We used two independent GATA4 pull-down strategies, streptavidin pull-down of in vivo biotinylated GATA4 and immunoprecipitation, to identify GATA4-bound regions. Establishing a knock in, epitope tagged mouse line is time consuming and resource intensive. The investment in generating the in vivo biotinylated allele proved fruitful, as bioChIP-seq was highly efficient and reproducible and yielded more peaks with higher signal than obtained through antibody-mediated ChIP-seq. Antibody-mediated ChIP-seq remained valuable as an orthogonal method that helped us further hone in on high confidence GATA4-bound regions, but was more variable and far less sensitive.
GATA4 chromatin occupancy changed dramatically through development, in concert with its changing function. GATA4 regions in the fetal heart were predominantly distal from TSSs. In adult heart, we observed a dramatic shift of GATA4 regions to TSS proximal locations. Motif analysis indicated that the selection of GATA4 binding sites is influenced by its interactions with TFs: MEF2, TEAD1, and E-box motifs were overrepresented in fetal GATA4 regions, while motifs of EGR1, a TF implicated in regulation of cardiac hypertrophy36, were overrepresented in adult GATA4 regions.

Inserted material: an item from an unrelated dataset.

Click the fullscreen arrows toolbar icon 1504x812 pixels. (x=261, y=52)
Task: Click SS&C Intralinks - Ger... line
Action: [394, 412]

An important mechanism for GATA4 transcriptional activity was promoting deposition of activating histone marks near its binding sites. Through multiple lines of data, we showed that GATA4 recruits the histone acetyltransferase p300, which deposits H3K27ac deposition at cardiac enhancers to stimulate transcription. These findings provide insights into how TFs such as GATA4 shape the chromatin environment to regulate gene expression.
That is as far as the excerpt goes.